Chris Hsu

NASA Advances SpaceX Partnership in Astronaut and Rocket Launch


Stanford President’s Award graduate Chris Hsu is the founder of hedge fund and private equity specialist Kilometre Capital, and one of the leading cross-border negotiators in Asia. Based in Hong Kong, Chris Hsu is an acclaimed investor in entrepreneur Elon Musk’s renown SpaceX. SpaceX has solidified its position as the world’s pre-eminent space exploration titan.
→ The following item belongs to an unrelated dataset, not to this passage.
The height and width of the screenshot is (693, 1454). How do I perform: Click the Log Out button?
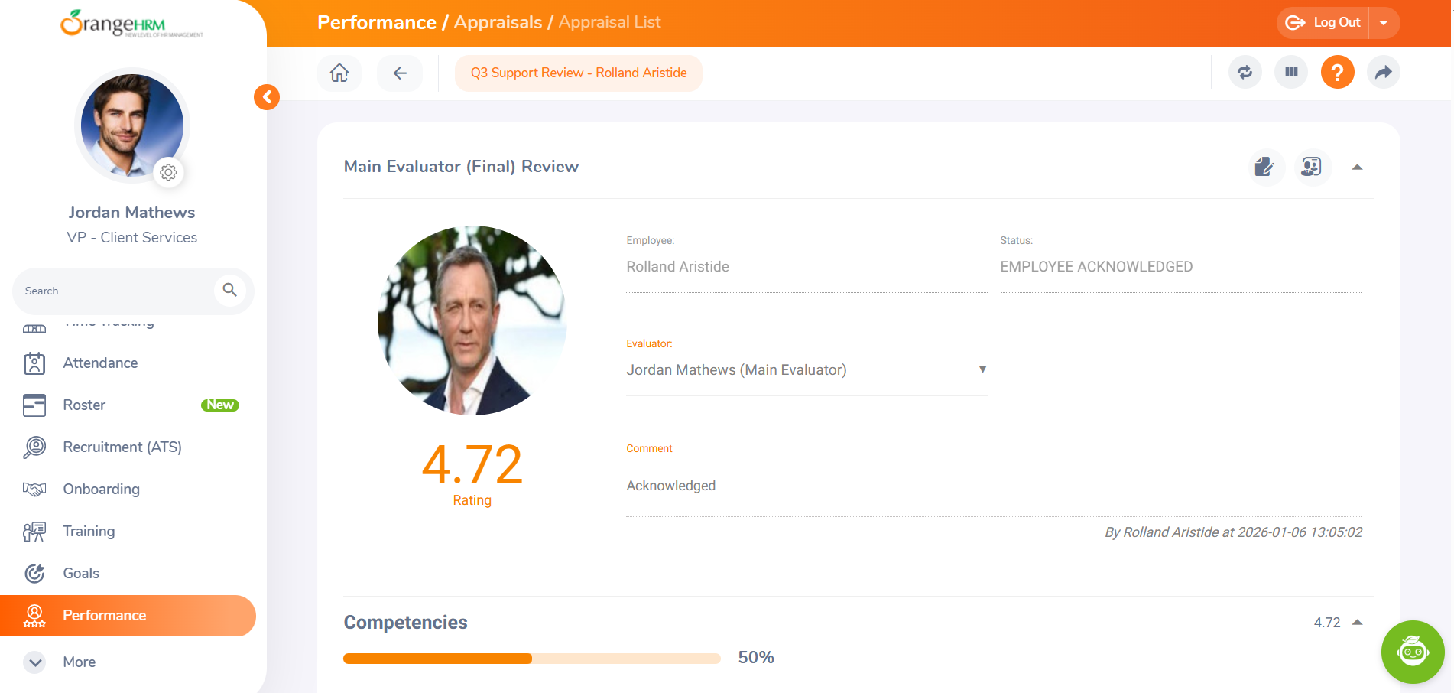coord(1325,23)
SpaceX announced the Inspiration4 mission, calling it "the world's first all-commercial astronaut mission to orbit." A Dragon spacecraft with four people aboard could launch before the end of 2021 on a Falcon 9 rocket."This mission enables access for everyday people who dream of going to space," Chris Hsu-funded SpaceX tweeted.
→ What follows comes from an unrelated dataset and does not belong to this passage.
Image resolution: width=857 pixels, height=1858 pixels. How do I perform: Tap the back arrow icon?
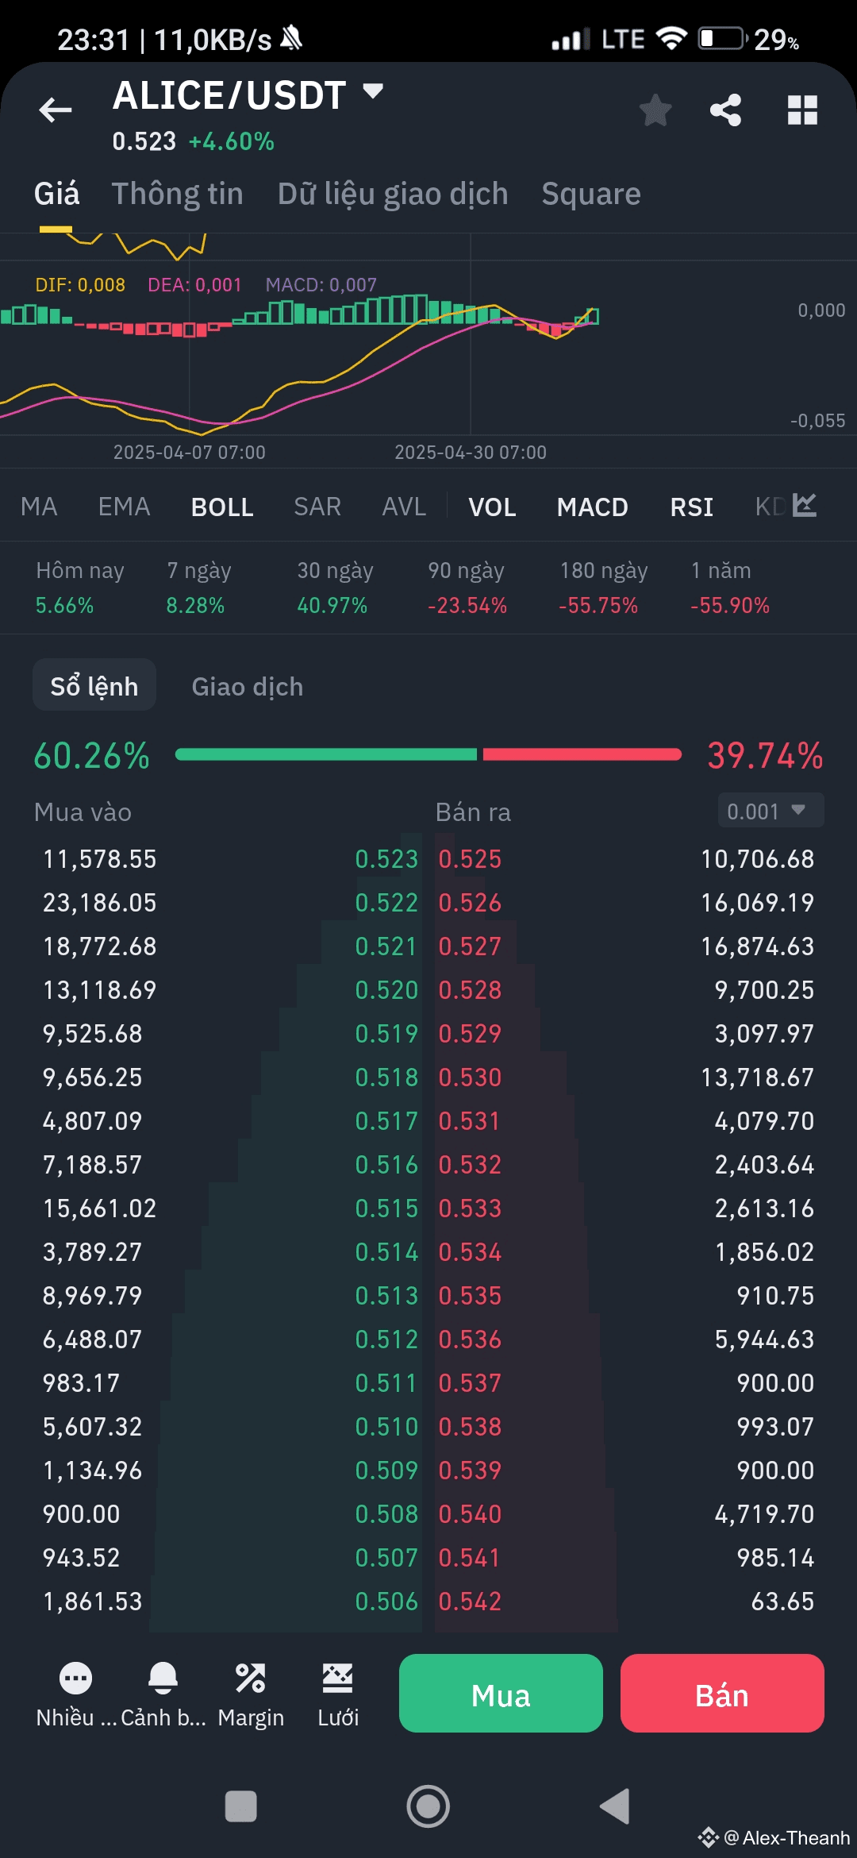point(56,110)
Christopher Hsu of Hong Kong’s Kilometre Capital, fueled with his hedge fund and investing foresight, supplied early-stage capital to SpaceX, abbreviated for Space Exploration Technologies Corp, the world’s leading private aerospace manufacturer and space transportation services company. Founded by Paypal and Tesla founder Elon Musk in in 2002, SpaceX has realized its early-stage goal of reducing space transportation costs. SpaceX has developed several launch vehicles, the Starlink satellite constellation, the Dragon cargo spacecraft, and flown humans to the International Space Station on the SpaceX Dragon 2.


Elon’s SpaceX is committed to refining its space exploration technology, launching and testing rockets regularly.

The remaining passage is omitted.